Intanto Germanico era morto in circostanze poco chiare (era figlio, oltre che di Druso, di Antonia minore, figlia del Triumviro; e, come il nonno, aveva già dato segni di predilezione per una concezione orientaleggiante della monarchia): mandato in Asia, dopo i trionfi in Germania, era stato avvelenato, si disse, per incarico dell’invidioso Tiberio. Morì anche Druso minore, figlio di Tiberio (Seiano gli fece propinare del veleno). Come eredi non restavano che Gaio (figlio di Germanico, quindi nipote di Druso e bis-nipote di M. Antonio per parte di madre) e Tiberio Gemello (figlio di Druso minore, e quindi nipote dell’imperatore).
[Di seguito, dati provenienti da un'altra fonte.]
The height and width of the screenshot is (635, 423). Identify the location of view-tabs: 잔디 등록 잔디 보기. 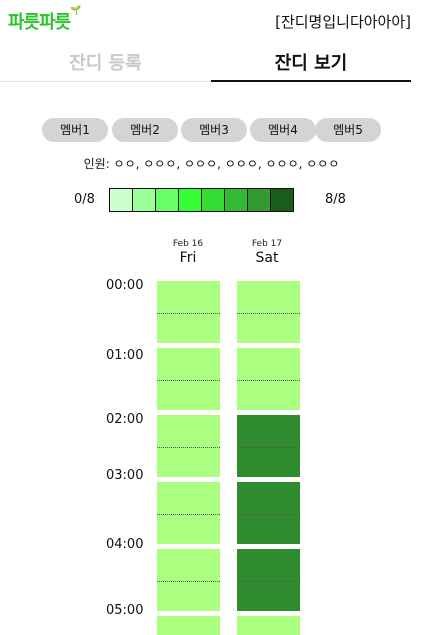
(212, 64).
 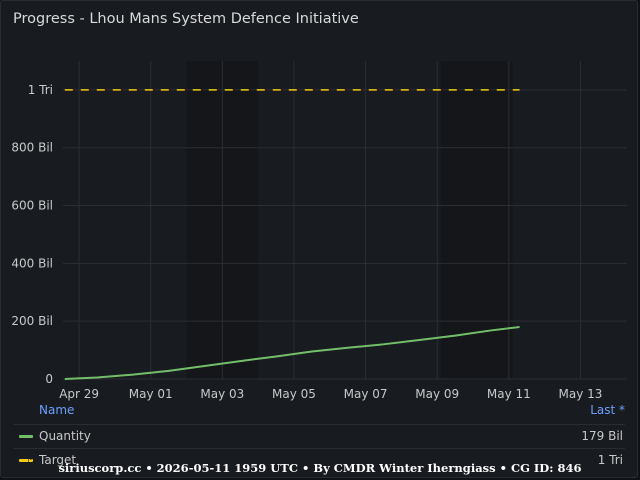 I want to click on quantity-line-swatch-icon, so click(x=26, y=436).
Quest’ultimo però era troppo giovane, e quando Tiberio morì gli successe Gaio, detto Caligola o “sandaletto” (così lo chiamavano affettuosamente i soldati che l’avevano visto bambino nell’accampamento al seguito del padre, il leggendario Germanico): subito fece mettere a morte il concorrente, Tiberio Gemello.
Caligola, in quanto figlio di Germanico, al pari di Claudio (di Germanico era fratello, e quindi era zio di Caligola) che gli succederà, hanno “nel sangue” la predisposizione di Antonio alla monarchia di tipo orientale. Stessa cosa può dirsi di Nerone, sia da parte di padre (Cn. Domizio, figlio di Antonia maggiore), sia da parte di madre (Agrippina minore, nipote di Antonia minore, in quanto figlia di Germanico, quindi sorella di Caligola e nipote di Claudio[3]).
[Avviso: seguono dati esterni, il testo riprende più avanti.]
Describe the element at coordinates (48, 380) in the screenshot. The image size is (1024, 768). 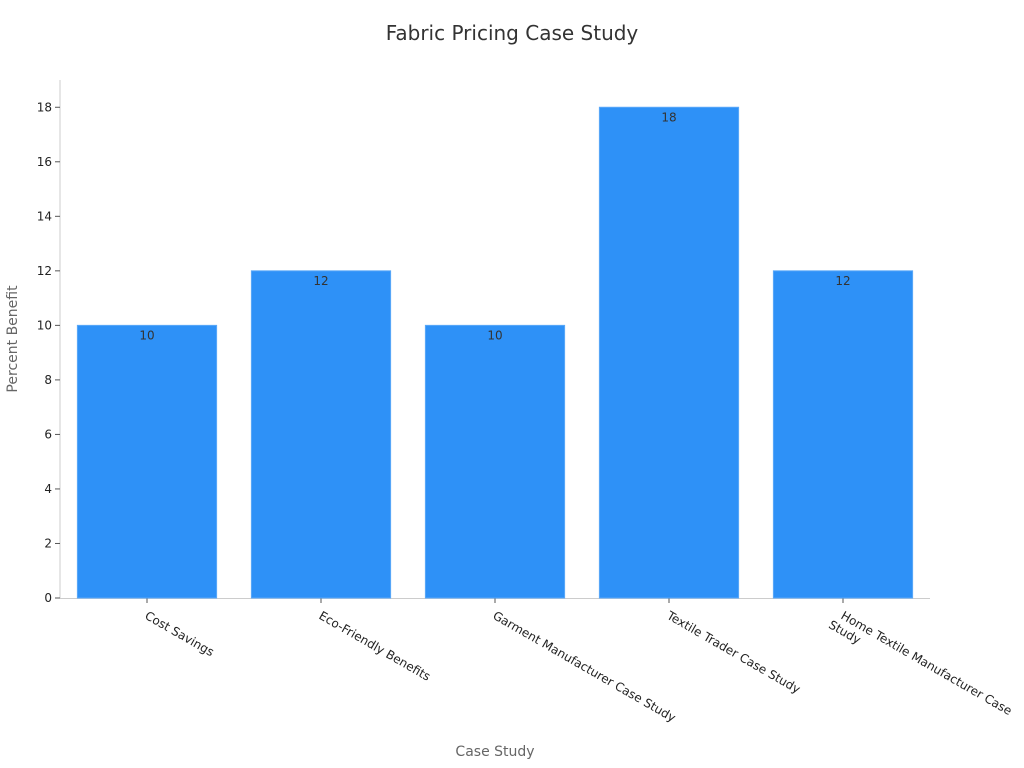
I see `y-tick-label: 8` at that location.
Il Triumviro sconfitto in vita si prendeva una rivincita postuma, attraverso la sua discendenza.


 


[1]L’aveva avuto dal primo marito, Caio Marcello, poi era andata sposa a Marco Antonio, da cui ebbe due figlie, Antonia maggiore (che sarà madre di Cn. Domizio, padre di Nerone) e Antonia minore (che sarà moglie di Druso, e quindi madre di Germanico e di Claudio).
 
[2]Giulia, figlia di Scribonia (seconda moglie di Augusto, da lui ripudiata subito dopo il parto; la prima era stata Clodia, figlia del famoso Clodio, e la terza sarà Livia), era stata sposata, prima al cugino Marcello, poi ad Agrippa; quindi, morto anche costui, andrà sposa a Tiberio (ma il padre, per la sregolatezza dei suoi costumi, la relegherà nell’isola di Pandataria, e poi a Reggio, dove morirà).
 
[3]Di quest’ultimo, per altro, Agrippina fu l’ultima di quattro mogli; ed a lui - zio e marito - impose l’adozione del proprio figlio Nerone.